Directions for this task
Transcribe the complete listing exactly.
################
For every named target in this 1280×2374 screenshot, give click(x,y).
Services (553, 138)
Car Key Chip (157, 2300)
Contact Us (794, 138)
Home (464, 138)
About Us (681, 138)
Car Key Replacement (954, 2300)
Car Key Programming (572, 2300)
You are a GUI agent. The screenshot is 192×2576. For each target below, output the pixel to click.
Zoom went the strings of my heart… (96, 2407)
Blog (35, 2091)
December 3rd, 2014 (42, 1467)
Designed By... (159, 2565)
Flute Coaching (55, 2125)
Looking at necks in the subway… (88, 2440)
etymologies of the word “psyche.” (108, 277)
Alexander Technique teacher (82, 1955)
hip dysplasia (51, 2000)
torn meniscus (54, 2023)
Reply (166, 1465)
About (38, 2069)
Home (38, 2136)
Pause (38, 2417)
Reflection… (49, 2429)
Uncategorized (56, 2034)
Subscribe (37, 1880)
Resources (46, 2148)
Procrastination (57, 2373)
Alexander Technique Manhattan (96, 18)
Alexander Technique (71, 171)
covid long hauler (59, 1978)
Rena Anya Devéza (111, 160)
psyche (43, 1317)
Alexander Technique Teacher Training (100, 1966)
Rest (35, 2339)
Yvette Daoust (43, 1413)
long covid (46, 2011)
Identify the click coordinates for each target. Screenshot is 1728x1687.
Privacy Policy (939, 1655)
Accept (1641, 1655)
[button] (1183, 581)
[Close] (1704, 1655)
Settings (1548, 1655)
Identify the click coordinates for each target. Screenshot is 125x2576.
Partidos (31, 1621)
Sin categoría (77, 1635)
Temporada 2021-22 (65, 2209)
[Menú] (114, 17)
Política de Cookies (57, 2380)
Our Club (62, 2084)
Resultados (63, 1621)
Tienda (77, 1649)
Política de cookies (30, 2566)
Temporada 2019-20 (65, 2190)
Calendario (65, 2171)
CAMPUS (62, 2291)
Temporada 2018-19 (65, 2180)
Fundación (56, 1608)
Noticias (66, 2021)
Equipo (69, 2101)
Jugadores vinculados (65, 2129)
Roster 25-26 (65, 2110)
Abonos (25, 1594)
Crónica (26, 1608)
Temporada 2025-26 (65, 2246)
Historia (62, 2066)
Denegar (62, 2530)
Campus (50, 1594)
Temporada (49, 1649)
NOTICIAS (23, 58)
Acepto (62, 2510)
################
Exercise result
For every named target in this 1280×2374 screenshot, give click(x,y).
Services (553, 138)
Car Key Chip (157, 2300)
Contact Us (794, 138)
Home (464, 138)
About Us (681, 138)
Car Key Replacement (954, 2300)
Car Key Programming (572, 2300)
You are a GUI agent. The screenshot is 192×2576. For each target below, output the pixel to click.
Zoom went the strings of my heart… (96, 2407)
Blog (35, 2091)
December 3rd, 2014 (42, 1467)
Designed By... (159, 2565)
Flute Coaching (55, 2125)
Looking at necks in the subway… (88, 2440)
etymologies of the word “psyche.” (108, 277)
Alexander Technique teacher (82, 1955)
hip dysplasia (51, 2000)
torn meniscus (54, 2023)
Reply (166, 1465)
About (38, 2069)
Home (38, 2136)
Pause (38, 2417)
Reflection… (49, 2429)
Uncategorized (56, 2034)
Subscribe (37, 1880)
Resources (46, 2148)
Procrastination (57, 2373)
Alexander Technique Manhattan (96, 18)
Alexander Technique (71, 171)
covid long hauler (59, 1978)
Rena Anya Devéza (111, 160)
psyche (43, 1317)
Alexander Technique Teacher Training (100, 1966)
Rest (35, 2339)
Yvette Daoust (43, 1413)
long covid (46, 2011)
Identify the click coordinates for each target. Screenshot is 1728x1687.
Privacy Policy (939, 1655)
Accept (1641, 1655)
[button] (1183, 581)
[Close] (1704, 1655)
Settings (1548, 1655)
Identify the click coordinates for each target. Screenshot is 125x2576.
Partidos (31, 1621)
Sin categoría (77, 1635)
Temporada 2021-22 (65, 2209)
[Menú] (114, 17)
Política de Cookies (57, 2380)
Our Club (62, 2084)
Resultados (63, 1621)
Tienda (77, 1649)
Política de cookies (30, 2566)
Temporada 2019-20 (65, 2190)
Calendario (65, 2171)
CAMPUS (62, 2291)
Temporada 2018-19 (65, 2180)
Fundación (56, 1608)
Noticias (66, 2021)
Equipo (69, 2101)
Jugadores vinculados (65, 2129)
Roster 25-26 (65, 2110)
Abonos (25, 1594)
Crónica (26, 1608)
Temporada 2025-26 (65, 2246)
Historia (62, 2066)
Denegar (62, 2530)
Campus (50, 1594)
Temporada (49, 1649)
NOTICIAS (23, 58)
Acepto (62, 2510)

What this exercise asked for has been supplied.